The prognosis is subjective at this point. The course of CIDP varies widely among individuals. Some may have a bout of CIDP followed by spontaneous recovery, while others may have many bouts with partial recovery in between relapses. As in some cases, as in mine, it is consistently degenerate. Thus, why the neurologist is using an aggressive form of treatment. In most cases, the disease can be kept under control through occasional plasma exchange. However, as warned by my doctor, some individuals are left with some residual numbness or weakness for life. This is due to the fact that dead nerves cannot be restored. For example. Jane's "drop foot" is a condition that cannot be reversed or restored.

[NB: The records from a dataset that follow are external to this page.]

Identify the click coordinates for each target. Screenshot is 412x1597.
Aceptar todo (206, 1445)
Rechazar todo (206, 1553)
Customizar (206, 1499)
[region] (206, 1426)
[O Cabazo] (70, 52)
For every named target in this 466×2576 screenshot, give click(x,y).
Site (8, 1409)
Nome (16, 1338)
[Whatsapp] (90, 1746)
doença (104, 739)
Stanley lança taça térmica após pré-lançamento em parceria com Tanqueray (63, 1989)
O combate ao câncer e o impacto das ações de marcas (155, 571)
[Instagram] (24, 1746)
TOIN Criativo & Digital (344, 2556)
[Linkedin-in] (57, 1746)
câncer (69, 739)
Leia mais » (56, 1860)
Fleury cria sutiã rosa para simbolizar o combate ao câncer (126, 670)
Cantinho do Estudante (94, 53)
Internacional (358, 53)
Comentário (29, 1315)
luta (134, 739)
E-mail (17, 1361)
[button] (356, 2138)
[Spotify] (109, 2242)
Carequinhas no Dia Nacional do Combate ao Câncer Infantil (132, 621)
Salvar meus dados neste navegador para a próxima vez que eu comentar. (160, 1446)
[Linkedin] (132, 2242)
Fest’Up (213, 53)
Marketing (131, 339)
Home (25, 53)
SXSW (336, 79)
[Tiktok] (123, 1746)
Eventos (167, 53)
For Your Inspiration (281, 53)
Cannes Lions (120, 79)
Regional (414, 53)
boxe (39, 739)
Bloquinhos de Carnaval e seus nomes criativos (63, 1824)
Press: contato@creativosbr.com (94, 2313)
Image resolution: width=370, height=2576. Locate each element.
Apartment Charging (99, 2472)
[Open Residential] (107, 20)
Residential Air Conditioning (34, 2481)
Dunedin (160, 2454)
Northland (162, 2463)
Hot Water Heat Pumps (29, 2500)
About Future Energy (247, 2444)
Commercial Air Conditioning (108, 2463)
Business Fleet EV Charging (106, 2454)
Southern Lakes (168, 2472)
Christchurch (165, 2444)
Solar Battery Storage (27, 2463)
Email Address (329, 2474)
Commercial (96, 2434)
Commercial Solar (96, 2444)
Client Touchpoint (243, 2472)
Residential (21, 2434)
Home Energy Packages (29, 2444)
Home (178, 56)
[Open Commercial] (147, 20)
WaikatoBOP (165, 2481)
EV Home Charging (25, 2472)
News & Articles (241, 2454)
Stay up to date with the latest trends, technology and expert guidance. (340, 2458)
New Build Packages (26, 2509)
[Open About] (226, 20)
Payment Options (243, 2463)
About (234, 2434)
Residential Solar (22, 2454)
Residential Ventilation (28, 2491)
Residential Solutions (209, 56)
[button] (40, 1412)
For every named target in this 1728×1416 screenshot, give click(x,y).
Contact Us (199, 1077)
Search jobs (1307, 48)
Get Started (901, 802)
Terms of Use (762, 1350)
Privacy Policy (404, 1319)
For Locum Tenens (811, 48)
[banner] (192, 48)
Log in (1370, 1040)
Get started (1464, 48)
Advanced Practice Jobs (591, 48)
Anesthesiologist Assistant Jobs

Now with the medical jargon aside, we believe in a God that can heal any disease if He so chooses. I am up for that. Jane and I are firm believers that God uses all things for His good. Meaning, droves of authentic Christians are in need of facing physical problems as being under His sovereign plan. In those cases, the individual must shift gears. Instead of focusing on a physical healing, the "disease" should be used to minister to others. As of now, this is our mission.
Before closing, there is something I must say. While many of my days are challenging, my beloved wife, Jane, is my earthly hero. Her devotion to caring for me is beyond human understanding. Honestly, I would have given up long ago without her support. I am one who knows that a woman completes a man.
As for our readers/viewers, count on this. As long as God makes use of my voice and hands to write, & podcast, I will continue to reach the masses for and through Jesus. We are here for a reason. I know that reason.